'Dazzling ... in her kaleidoscopic essays memoir has been shattered into sliding and
overlapping pieces ... mind-expanding' The New York Times Book Review Esmé Weijun Wang was
officially diagnosed with schizoaffective disorder in 2013 although the hallucinations and
psychotic episodes had started years before that. In the midst of a high functioning life at
Yale Stanford and the literary world she would find herself floored by an overwhelming terror
that 'spread like blood' or convinced that she was dead or that her friends were robots or
spiders were eating holes in her brain. What happens when your whole conception of yourself is
turned upside down? When you're aware of what is occurring to you but unable to do anything
about it? Written with immediacy and unflinching honesty this visceral and moving book is
Wang's story as she steps both inside and outside of her condition to bring it to light.

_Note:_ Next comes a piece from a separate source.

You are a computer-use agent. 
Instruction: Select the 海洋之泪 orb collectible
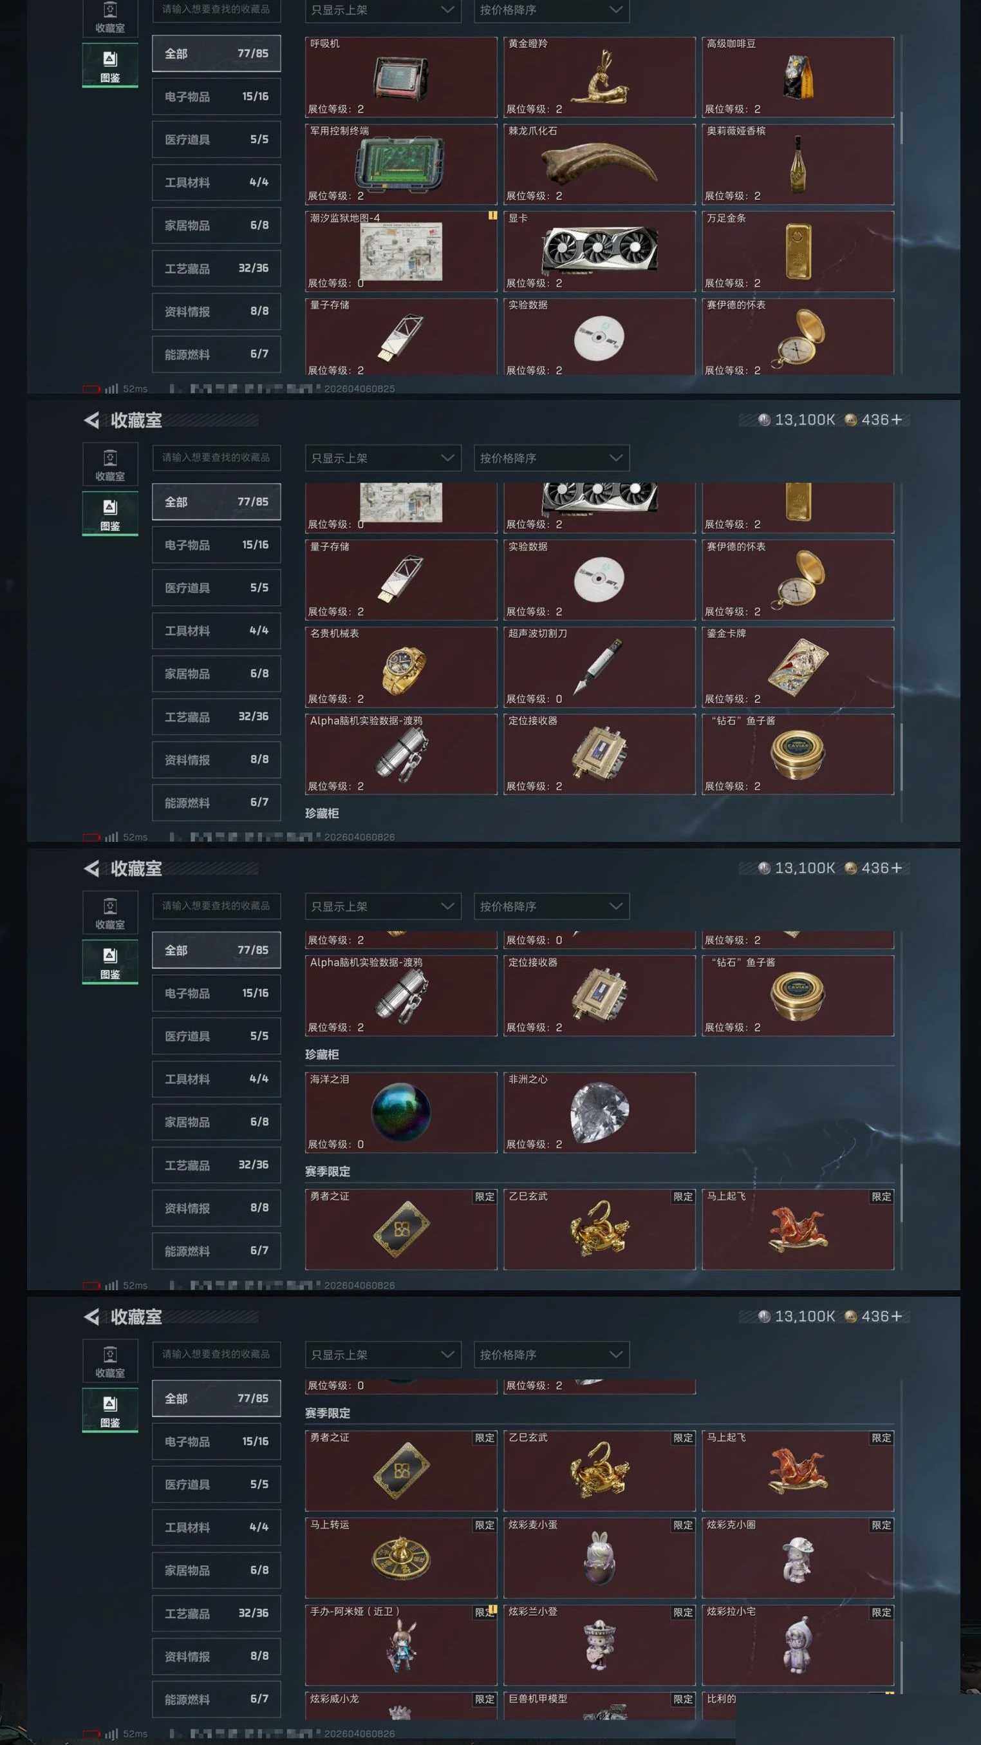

Following her own diagnosis and the many manifestations of schizophrenia in her life she
ranges over everything from how we label mental illness to her own use of fashion and make-up
to present herself as high-functioning from the failures of the higher education system to how
factors such as PTSD and Lyme disease compounded her experiences. Wang's analytical
intelligent eye honed as a former lab researcher at Stanford allows her to balance research
with haunting personal narrative. The Collected Schizophrenias cuts right to the core and
provides unique insight into a condition long misdiagnosed and much misunderstood.